Problem details: Could you return all of the entries word for word, minus any pictures?

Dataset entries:

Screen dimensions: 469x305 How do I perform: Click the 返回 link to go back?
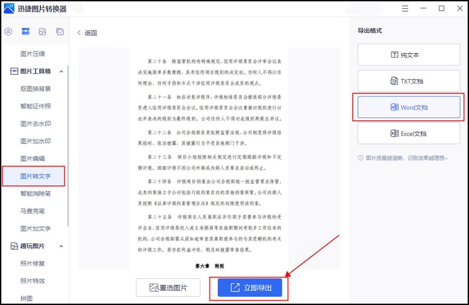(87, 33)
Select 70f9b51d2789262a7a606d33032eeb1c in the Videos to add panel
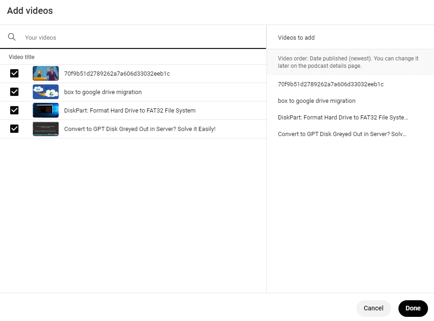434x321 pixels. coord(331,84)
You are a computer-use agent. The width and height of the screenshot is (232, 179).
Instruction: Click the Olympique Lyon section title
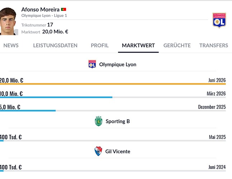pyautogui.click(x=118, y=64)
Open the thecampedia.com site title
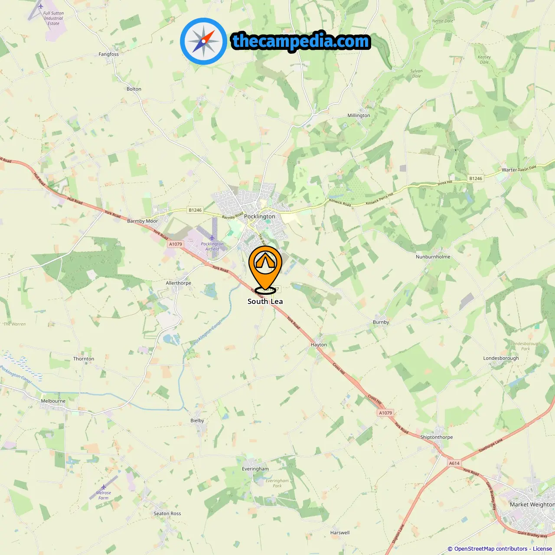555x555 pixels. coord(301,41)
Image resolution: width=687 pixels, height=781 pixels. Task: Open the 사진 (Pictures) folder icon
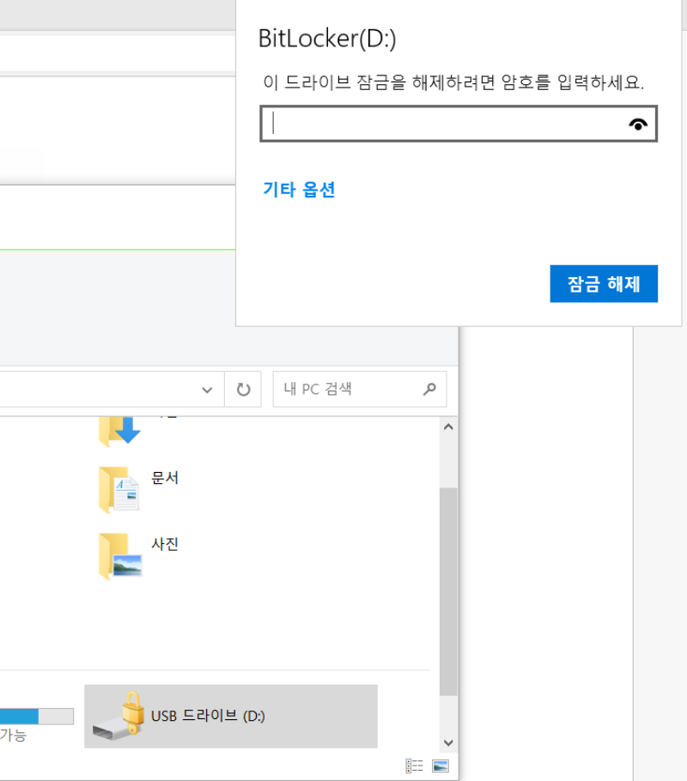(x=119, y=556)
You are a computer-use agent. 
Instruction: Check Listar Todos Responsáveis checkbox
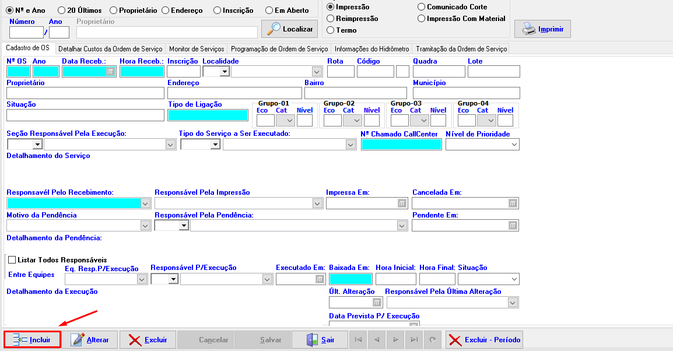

Response below:
Screen dimensions: 469x305 How do I perform: Click the 返回 link to go back?
(87, 33)
Select 70f9b51d2789262a7a606d33032eeb1c in the Videos to add panel
434x321 pixels. coord(331,84)
You are a computer-use agent. The width and height of the screenshot is (232, 179).
Instruction: Click the Olympique Lyon section title
pyautogui.click(x=118, y=64)
Open the thecampedia.com site title
555x555 pixels. coord(301,41)
Image resolution: width=687 pixels, height=781 pixels. Task: Open the 사진 (Pictures) folder icon
(x=119, y=556)
You are a computer-use agent. 
Instruction: Check Listar Todos Responsáveis checkbox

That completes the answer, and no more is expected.